[Saved data entries]
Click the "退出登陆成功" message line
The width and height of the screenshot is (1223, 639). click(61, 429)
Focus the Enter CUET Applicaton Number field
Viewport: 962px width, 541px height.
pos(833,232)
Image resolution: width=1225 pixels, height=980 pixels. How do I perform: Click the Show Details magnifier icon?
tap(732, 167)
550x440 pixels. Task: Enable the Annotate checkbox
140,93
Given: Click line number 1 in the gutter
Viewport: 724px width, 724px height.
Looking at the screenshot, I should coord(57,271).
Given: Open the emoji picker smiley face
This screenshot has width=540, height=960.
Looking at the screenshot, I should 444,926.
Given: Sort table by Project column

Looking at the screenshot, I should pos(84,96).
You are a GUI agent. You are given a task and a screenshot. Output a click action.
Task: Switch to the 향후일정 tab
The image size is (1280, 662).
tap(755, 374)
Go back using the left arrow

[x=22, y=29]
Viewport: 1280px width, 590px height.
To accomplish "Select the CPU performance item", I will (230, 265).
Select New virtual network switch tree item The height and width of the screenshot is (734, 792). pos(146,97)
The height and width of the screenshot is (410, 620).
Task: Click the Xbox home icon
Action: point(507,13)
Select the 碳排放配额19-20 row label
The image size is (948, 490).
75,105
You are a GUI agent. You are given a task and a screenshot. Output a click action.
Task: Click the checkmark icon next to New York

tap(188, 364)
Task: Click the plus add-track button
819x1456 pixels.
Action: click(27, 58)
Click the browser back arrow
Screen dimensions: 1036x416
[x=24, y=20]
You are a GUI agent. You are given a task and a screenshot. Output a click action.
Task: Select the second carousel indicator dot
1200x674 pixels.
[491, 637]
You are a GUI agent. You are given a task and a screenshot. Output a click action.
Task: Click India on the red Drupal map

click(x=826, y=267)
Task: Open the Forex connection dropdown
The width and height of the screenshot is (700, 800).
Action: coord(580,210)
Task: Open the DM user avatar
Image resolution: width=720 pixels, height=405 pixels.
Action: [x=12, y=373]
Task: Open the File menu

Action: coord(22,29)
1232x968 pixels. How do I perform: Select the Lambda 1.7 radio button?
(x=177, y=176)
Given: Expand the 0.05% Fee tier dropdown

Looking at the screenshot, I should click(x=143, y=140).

• **Brief**: Every entry above should be retyped exactly as it appears.

• **Worked solution**:
Click the "退出登陆成功" message line
The width and height of the screenshot is (1223, 639). click(61, 429)
Focus the Enter CUET Applicaton Number field
Viewport: 962px width, 541px height.
pos(833,232)
Image resolution: width=1225 pixels, height=980 pixels. How do I perform: Click the Show Details magnifier icon?
tap(732, 167)
550x440 pixels. Task: Enable the Annotate checkbox
140,93
Given: Click line number 1 in the gutter
Viewport: 724px width, 724px height.
Looking at the screenshot, I should coord(57,271).
Given: Open the emoji picker smiley face
This screenshot has width=540, height=960.
Looking at the screenshot, I should 444,926.
Given: Sort table by Project column

Looking at the screenshot, I should pos(84,96).
You are a GUI agent. You are given a task and a screenshot. Output a click action.
Task: Switch to the 향후일정 tab
The image size is (1280, 662).
tap(755, 374)
Go back using the left arrow

[x=22, y=29]
Viewport: 1280px width, 590px height.
To accomplish "Select the CPU performance item", I will (230, 265).
Select New virtual network switch tree item The height and width of the screenshot is (734, 792). pos(146,97)
The height and width of the screenshot is (410, 620).
Task: Click the Xbox home icon
Action: point(507,13)
Select the 碳排放配额19-20 row label
The image size is (948, 490).
75,105
You are a GUI agent. You are given a task and a screenshot. Output a click action.
Task: Click the checkmark icon next to New York

tap(188, 364)
Task: Click the plus add-track button
819x1456 pixels.
Action: click(27, 58)
Click the browser back arrow
Screen dimensions: 1036x416
[x=24, y=20]
You are a GUI agent. You are given a task and a screenshot. Output a click action.
Task: Select the second carousel indicator dot
1200x674 pixels.
[491, 637]
You are a GUI agent. You are given a task and a screenshot. Output a click action.
Task: Click India on the red Drupal map

click(x=826, y=267)
Task: Open the Forex connection dropdown
The width and height of the screenshot is (700, 800).
Action: coord(580,210)
Task: Open the DM user avatar
Image resolution: width=720 pixels, height=405 pixels.
Action: [x=12, y=373]
Task: Open the File menu

Action: coord(22,29)
1232x968 pixels. How do I perform: Select the Lambda 1.7 radio button?
(x=177, y=176)
Given: Expand the 0.05% Fee tier dropdown

Looking at the screenshot, I should click(x=143, y=140).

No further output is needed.